Keys that have dots in them indicate nested structure.
"""
def key_to_dct(key, val, dct):
if '.' in key:
key, parts = key.split('.', maxsplit=1)
if key not in dct:
dct[key] = {}
key_to_dct(parts, val, dct[key])
else:
dct[key] = val
out = {}
for k, v in dct.items():
key_to_dct(k, v, out)
return out
So, this will do the following:
[50]:
flat_to_nested_dict(
{
'nested.key': 1,
'nested.key2': 2,
'non_nested': 3
}
)
[50]:
{'nested': {'key': 1, 'key2': 2}, 'non_nested': 3}
This will enable us to pass a list of parameter names that we want updated, which could be parameters of nested models. This means our posterior function is fairly general, and can accept any model parameters to be updated:
[98]:
def log_prob(param_values, param_names, data, model, volume, derived=None):
# Update the base model with all the parameters that are being constrained.
params = flat_to_nested_dict(dict(zip(param_names, param_values)))
model.update(**params)
if derived is not None:
derived = [getattr(model, d) for d in derived]
else:
derived = []
return log_likelihood(model.dndlog10m, data, volume, model.dlog10m), derived
We can test that the log_prob
function works:
[52]:
log_prob([0.9], ['sigma_8'], counts_per_bin, model, volume, derived=['mass_nonlinear'])
[52]:
(-1390.6879386397318, [array(5.83204315e+10)])

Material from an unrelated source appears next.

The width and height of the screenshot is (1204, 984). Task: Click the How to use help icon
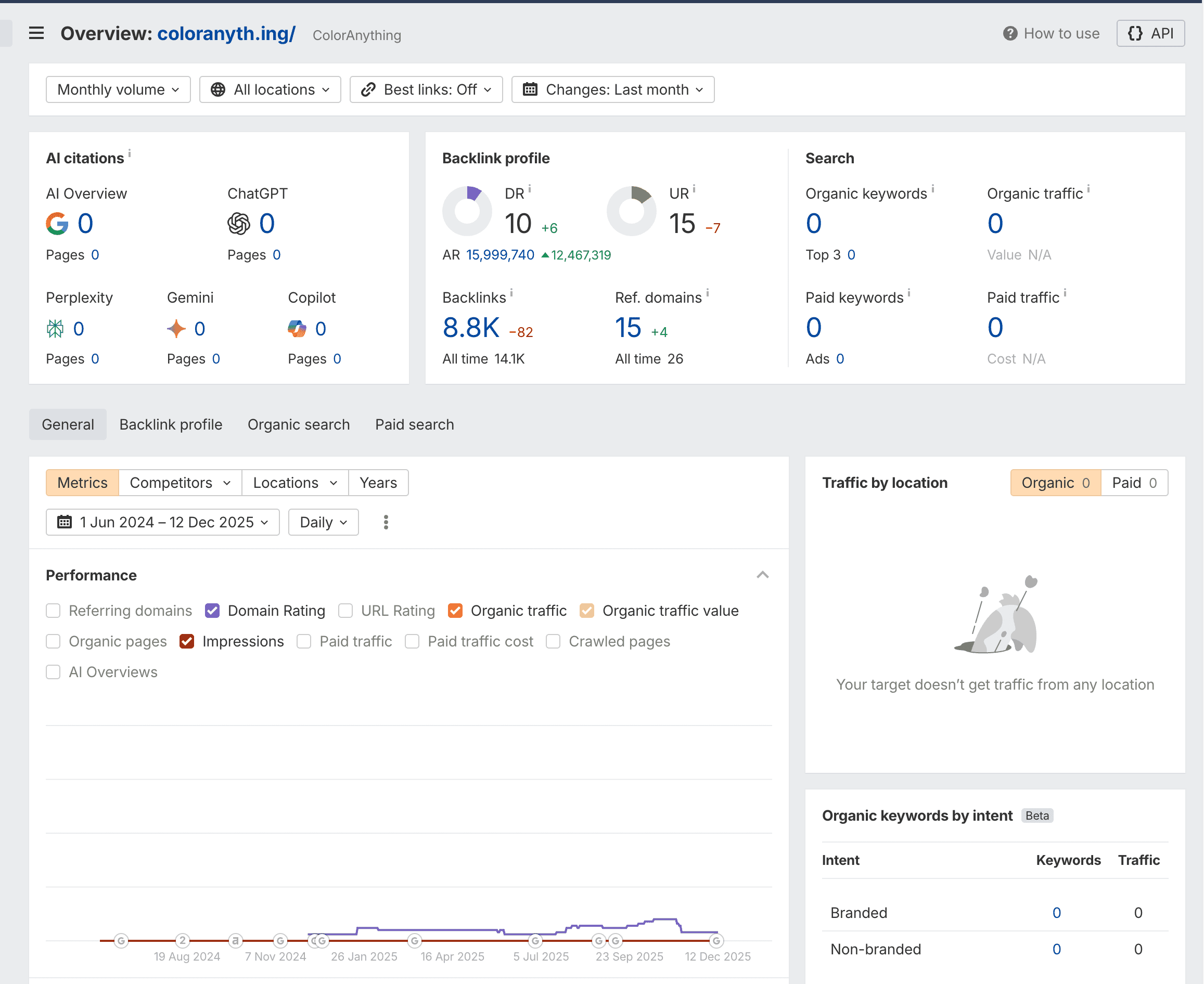(x=1009, y=33)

Notice the derived parameters: we can pass any quantity
of the MassFunction
, and it will be stored on every iteration. Nice!
Run emcee
¶
Let’s first run a simple model in which we just want to fit \(\sigma_8\) and the spectral index \(n_s\). We use the popular emcee
package, and pass in our log_prob
model:
[60]:
sampler = emcee.EnsembleSampler(
nwalkers = 100,
ndim = 2,
log_prob_fn = log_prob,
kwargs = {
'param_names': ['sigma_8', 'n'],
'data': counts_per_bin,
'model': model,
'volume': volume,
'derived': ['mass_nonlinear']
},
pool = Pool(4),
)
/home/steven/Documents/Projects/halos/HMF/hmf/src/hmf/mass_function/hmf.py:377: UserWarning: Nonlinear mass outside mass range
warnings.warn("Nonlinear mass outside mass range")
/home/steven/Documents/Projects/halos/HMF/hmf/src/hmf/mass_function/hmf.py:377: UserWarning: Nonlinear mass outside mass range
warnings.warn("Nonlinear mass outside mass range")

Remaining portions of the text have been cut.